Apple didn't disregard progress on USB, adding USB 3 ports in Mac models that shipped in 2012. But you can only shrink a mini-DisplayPort connector used for Thunderbolt so far. It's got one correct orientation, and it can't easily be used to power other devices via a single port.
Thunderbolt was essentially too expensive to implement on inexpensive devices. It also has licensing rules that deterred some manufacturers. The USB-C adapter format avoids just these kinds of roadblocks.
The USB-C spec is under the control of the USB 3.0 Promoter Group, which doesn't include Apple among the key members that drafted version 3.1, but which engages in no preferential or discriminatory treatment about who may license or use it. Lightning can't support the data rate needed for peripherals, nor the wattage required for a notebook. Nor can it achieve the industry adoption needed for an ecosystem.
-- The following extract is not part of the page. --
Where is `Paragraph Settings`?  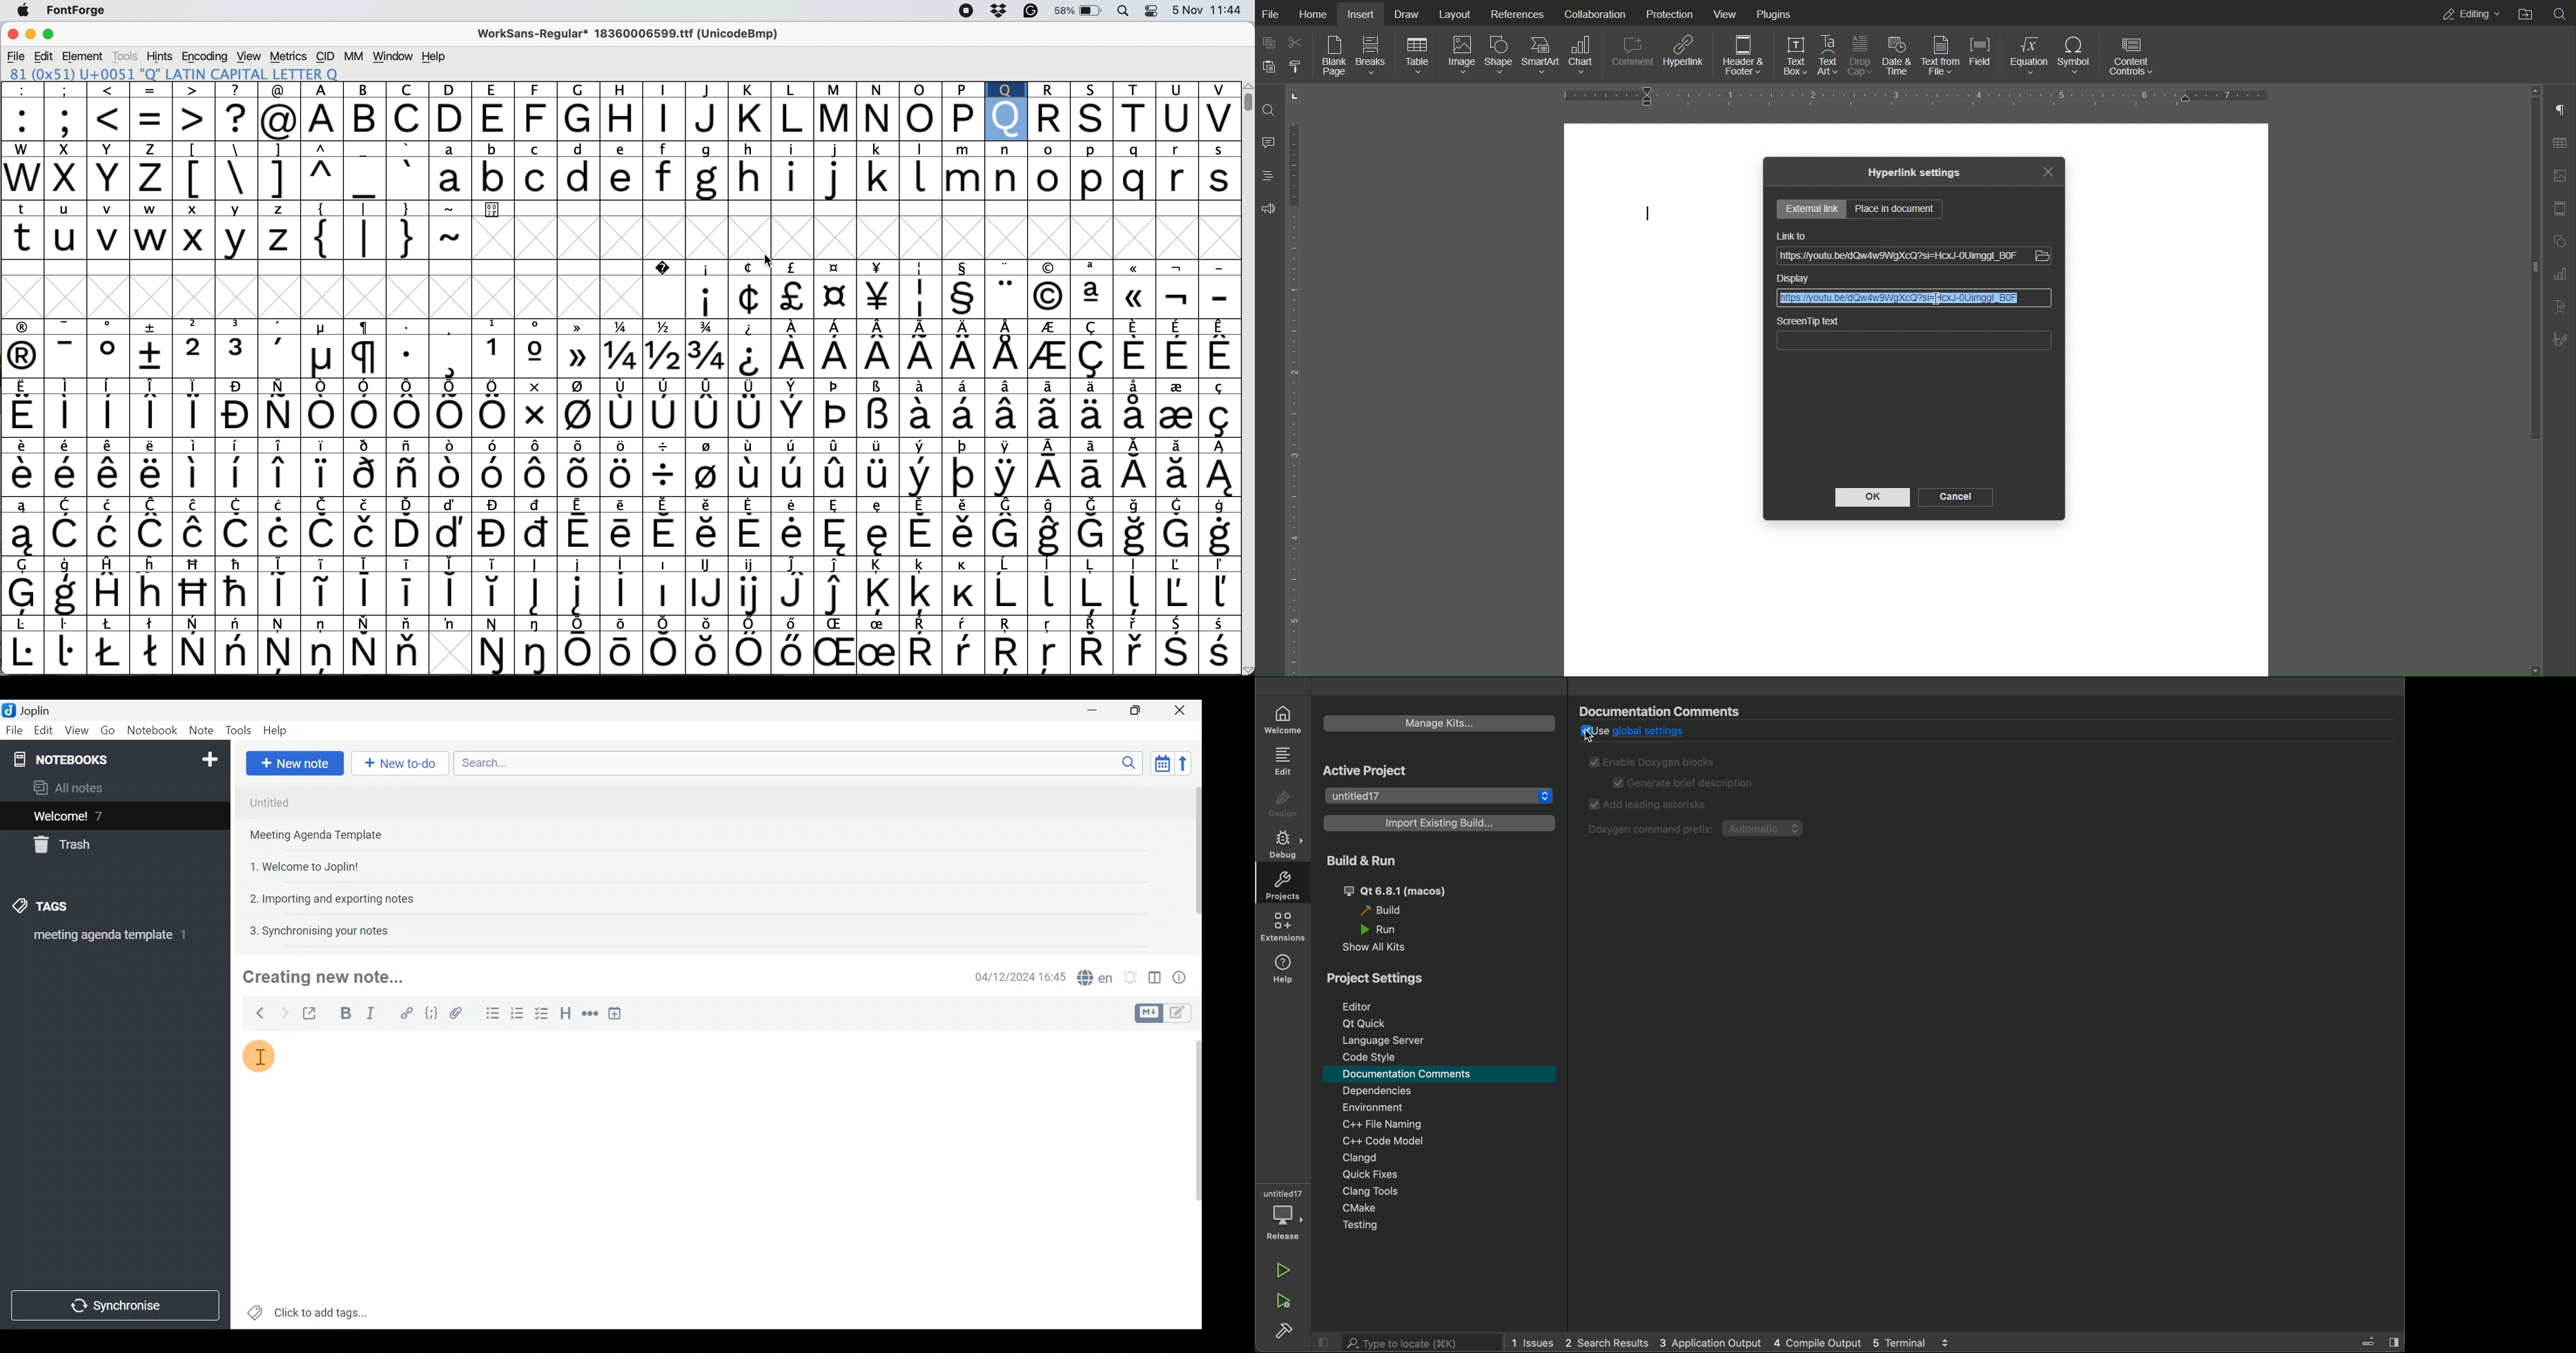
Paragraph Settings is located at coordinates (2559, 107).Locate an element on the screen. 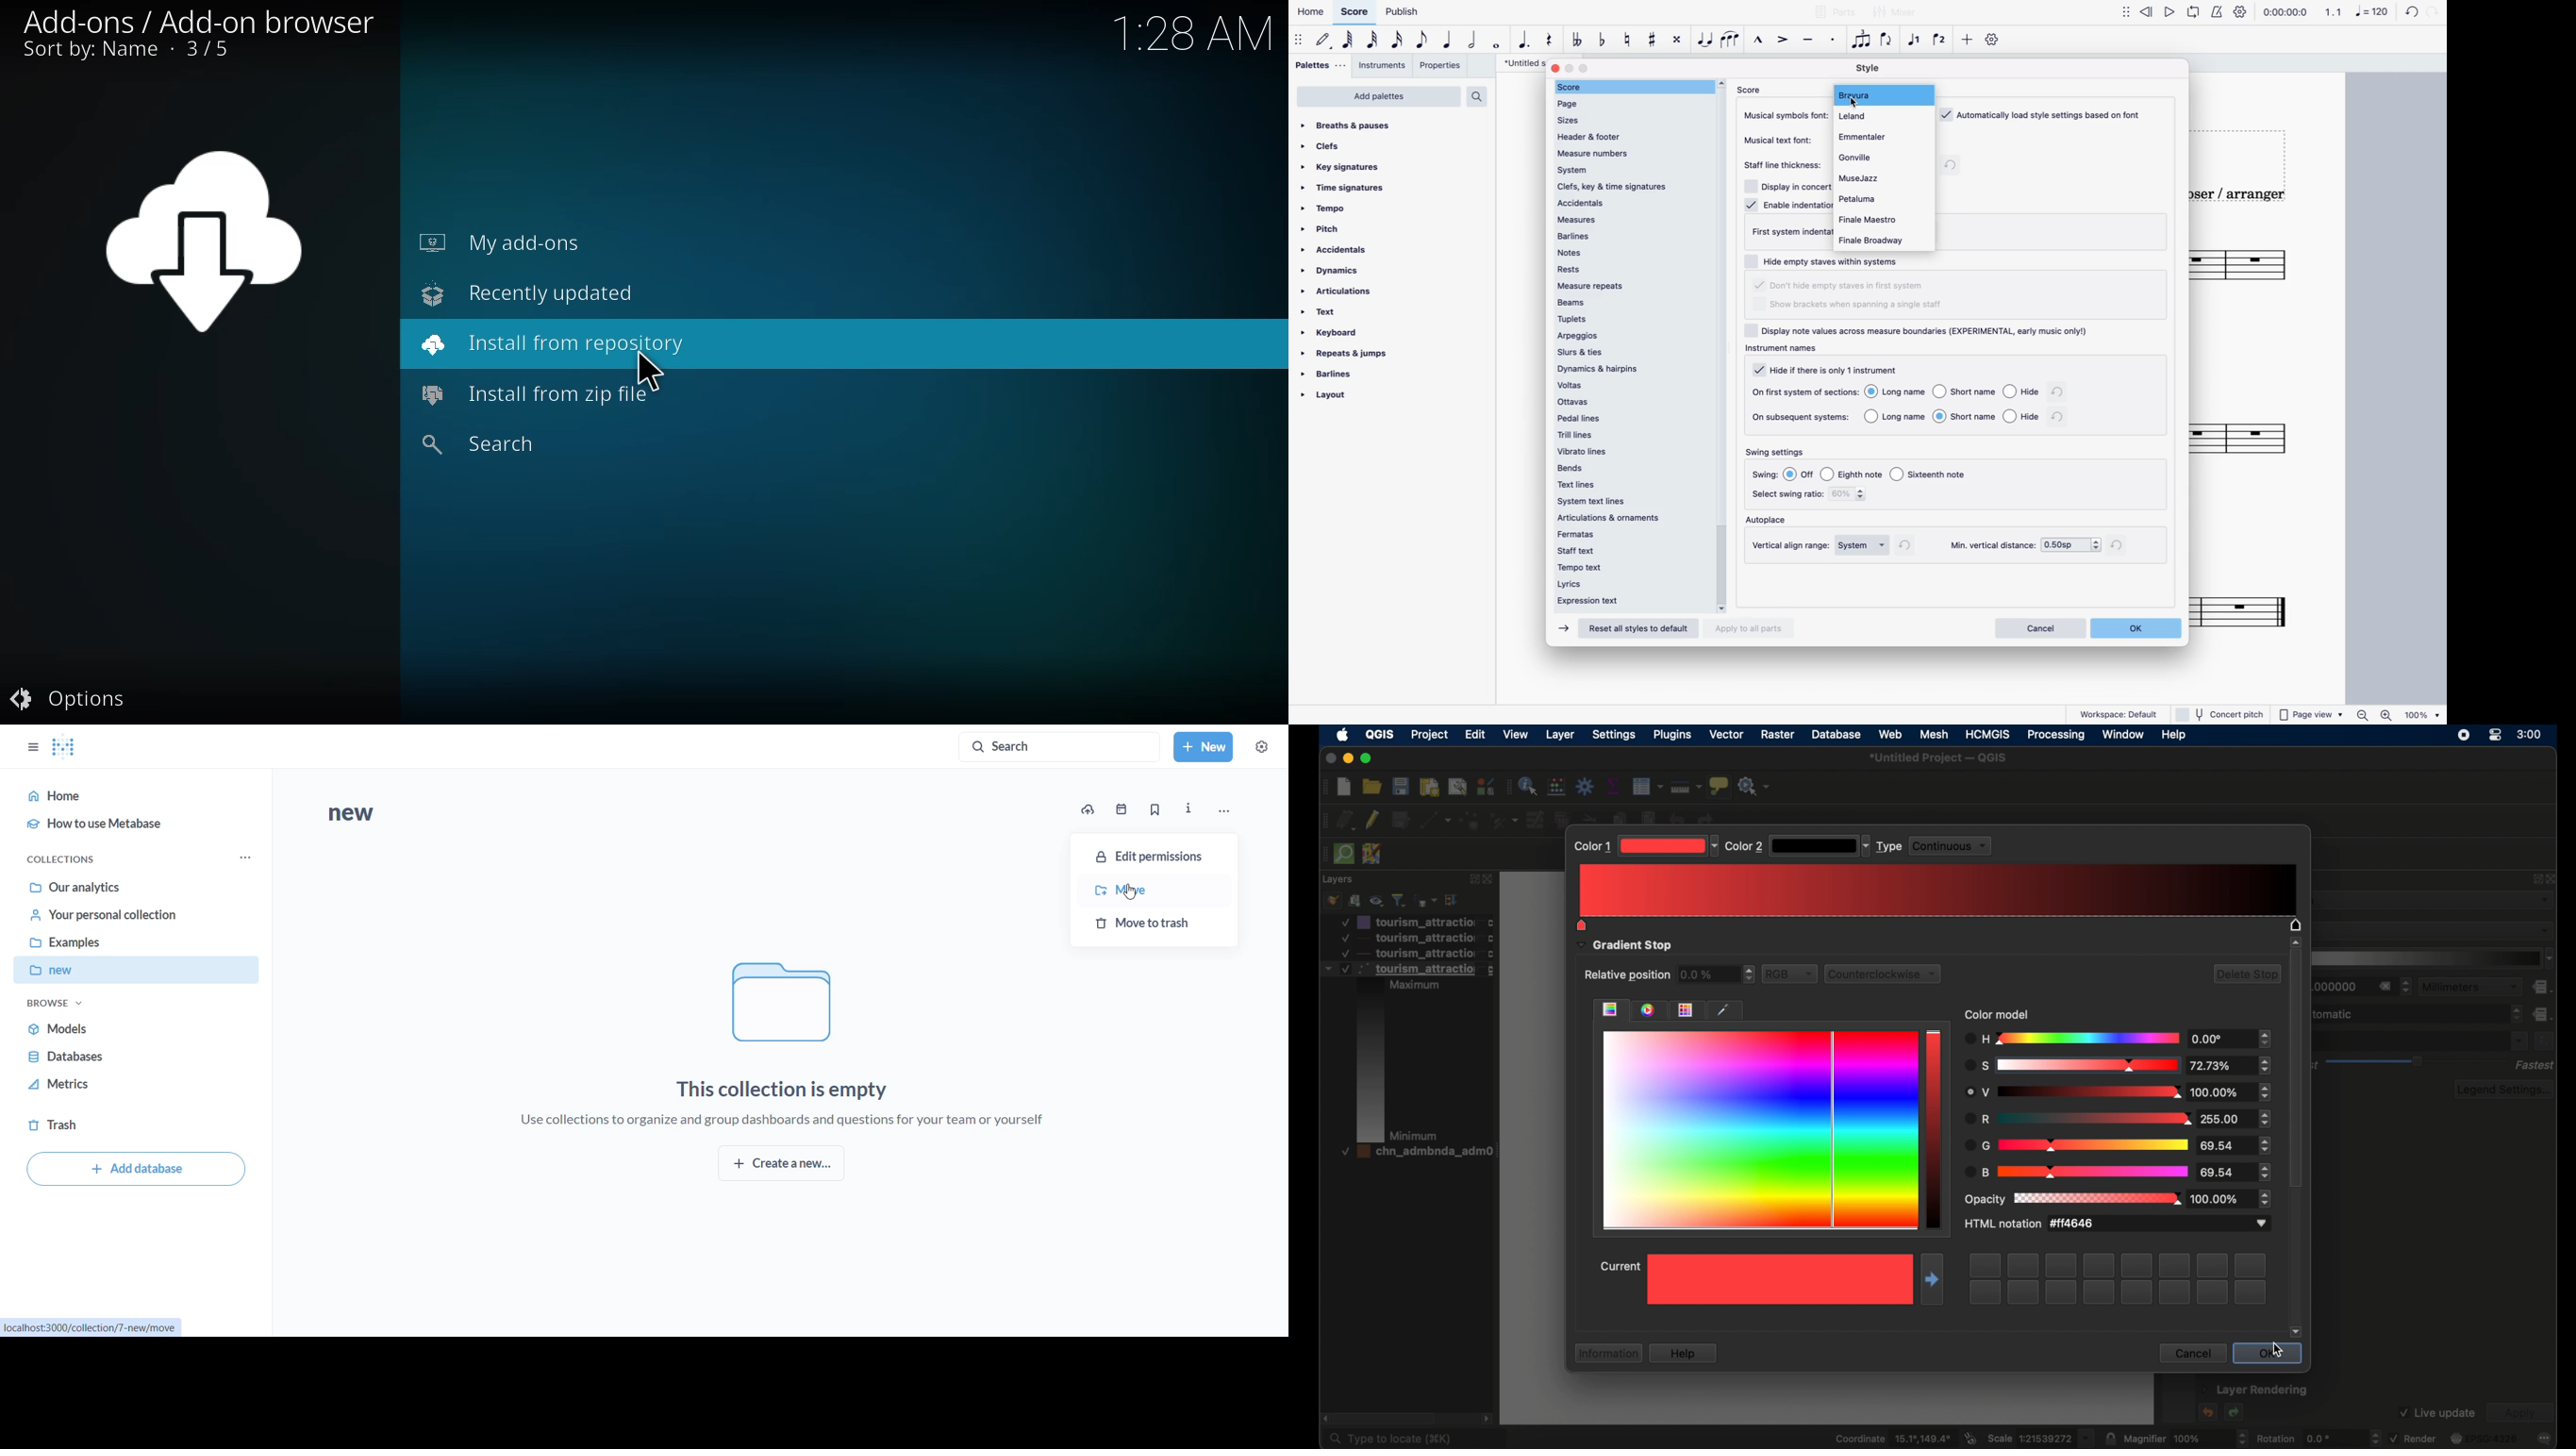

Within that worldview, USB-C seems more inevitable than unexpected, and we'll ultimately get used to it.
USB all that you can USB
While USB 3 is a few years old, USB-C only debuted last September, and was clearly designed in part to replicate the advantages of Apple's Lightning connectors. It's slim and reversible. Apple's flavor has a raw data rate of 5Gbps, and passes 29 watts of charge from the included power adapter.